What you need to do → Find every line below with the word "computer" in it, and copy each one.

(Data records)
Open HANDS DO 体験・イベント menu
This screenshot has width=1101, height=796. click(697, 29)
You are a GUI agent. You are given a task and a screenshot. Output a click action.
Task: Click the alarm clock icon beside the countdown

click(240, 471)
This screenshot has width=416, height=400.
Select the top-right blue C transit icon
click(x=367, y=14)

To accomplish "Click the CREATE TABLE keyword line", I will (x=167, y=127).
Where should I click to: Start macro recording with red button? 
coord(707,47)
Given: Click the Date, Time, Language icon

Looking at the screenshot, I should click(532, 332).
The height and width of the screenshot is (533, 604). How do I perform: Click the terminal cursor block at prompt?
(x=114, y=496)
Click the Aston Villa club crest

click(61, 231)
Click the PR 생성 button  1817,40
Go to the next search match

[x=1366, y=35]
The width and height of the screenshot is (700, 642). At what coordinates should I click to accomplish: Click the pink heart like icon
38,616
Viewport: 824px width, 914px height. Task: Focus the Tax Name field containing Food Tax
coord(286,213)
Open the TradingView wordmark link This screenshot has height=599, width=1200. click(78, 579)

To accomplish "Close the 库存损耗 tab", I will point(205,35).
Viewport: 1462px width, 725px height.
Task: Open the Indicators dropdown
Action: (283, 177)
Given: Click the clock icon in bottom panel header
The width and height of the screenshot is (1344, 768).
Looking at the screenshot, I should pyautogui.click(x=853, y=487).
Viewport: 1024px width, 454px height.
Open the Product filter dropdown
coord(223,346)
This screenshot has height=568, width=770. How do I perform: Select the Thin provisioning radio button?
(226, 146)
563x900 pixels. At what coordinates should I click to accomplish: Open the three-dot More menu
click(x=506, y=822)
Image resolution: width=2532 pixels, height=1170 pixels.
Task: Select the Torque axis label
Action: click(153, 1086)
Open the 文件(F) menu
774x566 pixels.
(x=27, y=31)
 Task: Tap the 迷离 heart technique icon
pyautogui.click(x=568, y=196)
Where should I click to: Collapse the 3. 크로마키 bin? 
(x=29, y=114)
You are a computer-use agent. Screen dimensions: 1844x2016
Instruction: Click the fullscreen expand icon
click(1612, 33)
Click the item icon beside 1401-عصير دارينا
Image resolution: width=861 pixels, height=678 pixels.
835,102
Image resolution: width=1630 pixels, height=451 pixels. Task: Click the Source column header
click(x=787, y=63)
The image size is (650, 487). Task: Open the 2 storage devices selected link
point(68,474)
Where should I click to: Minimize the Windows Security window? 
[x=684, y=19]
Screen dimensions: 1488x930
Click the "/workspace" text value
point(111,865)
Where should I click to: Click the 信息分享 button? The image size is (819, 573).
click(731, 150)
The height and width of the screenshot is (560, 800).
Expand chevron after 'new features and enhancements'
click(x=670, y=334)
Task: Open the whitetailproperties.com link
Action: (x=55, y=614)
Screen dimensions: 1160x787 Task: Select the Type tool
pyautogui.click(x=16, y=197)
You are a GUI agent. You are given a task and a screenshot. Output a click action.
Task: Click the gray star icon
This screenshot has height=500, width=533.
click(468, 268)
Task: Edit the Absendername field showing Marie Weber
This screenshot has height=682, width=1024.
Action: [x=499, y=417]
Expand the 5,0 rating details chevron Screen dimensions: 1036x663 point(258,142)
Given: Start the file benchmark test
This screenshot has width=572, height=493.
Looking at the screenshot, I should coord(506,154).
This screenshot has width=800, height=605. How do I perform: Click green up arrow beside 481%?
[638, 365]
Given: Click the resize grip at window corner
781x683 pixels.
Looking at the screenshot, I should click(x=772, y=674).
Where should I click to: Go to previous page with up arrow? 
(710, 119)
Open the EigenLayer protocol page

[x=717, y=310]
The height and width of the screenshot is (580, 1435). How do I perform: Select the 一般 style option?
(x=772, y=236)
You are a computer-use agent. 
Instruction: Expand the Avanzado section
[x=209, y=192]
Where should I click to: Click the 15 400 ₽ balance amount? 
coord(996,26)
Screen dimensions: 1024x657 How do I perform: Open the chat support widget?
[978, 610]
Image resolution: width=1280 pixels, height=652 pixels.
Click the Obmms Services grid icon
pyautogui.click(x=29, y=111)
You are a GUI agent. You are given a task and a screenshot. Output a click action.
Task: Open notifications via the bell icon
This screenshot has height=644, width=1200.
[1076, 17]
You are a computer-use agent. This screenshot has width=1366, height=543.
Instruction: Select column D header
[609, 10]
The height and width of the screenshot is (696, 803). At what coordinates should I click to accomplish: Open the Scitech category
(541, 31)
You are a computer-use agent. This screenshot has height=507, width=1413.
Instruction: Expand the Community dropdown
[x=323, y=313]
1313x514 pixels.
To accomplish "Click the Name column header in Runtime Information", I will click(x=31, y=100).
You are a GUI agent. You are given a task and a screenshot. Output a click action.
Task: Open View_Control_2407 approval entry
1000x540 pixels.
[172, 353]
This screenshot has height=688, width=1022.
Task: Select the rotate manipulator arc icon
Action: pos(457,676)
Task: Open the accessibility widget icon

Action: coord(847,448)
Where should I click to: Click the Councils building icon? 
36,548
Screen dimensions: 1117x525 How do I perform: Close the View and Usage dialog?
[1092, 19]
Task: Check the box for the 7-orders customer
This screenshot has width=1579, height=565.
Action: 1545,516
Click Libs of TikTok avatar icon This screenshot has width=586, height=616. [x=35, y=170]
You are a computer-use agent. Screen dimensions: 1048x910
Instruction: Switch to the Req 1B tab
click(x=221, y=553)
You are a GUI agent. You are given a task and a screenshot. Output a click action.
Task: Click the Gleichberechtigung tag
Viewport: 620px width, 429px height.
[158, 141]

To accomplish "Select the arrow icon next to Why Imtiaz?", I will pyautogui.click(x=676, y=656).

Exercise solution →
You are a computer-use agent. Screen dimensions: 1844x2016
You are a computer-use agent. 
You are a computer-use agent. This screenshot has width=1366, height=543.
You are a computer-use agent. This screenshot has height=507, width=1413.
You are a computer-use agent. Screen dimensions: 1048x910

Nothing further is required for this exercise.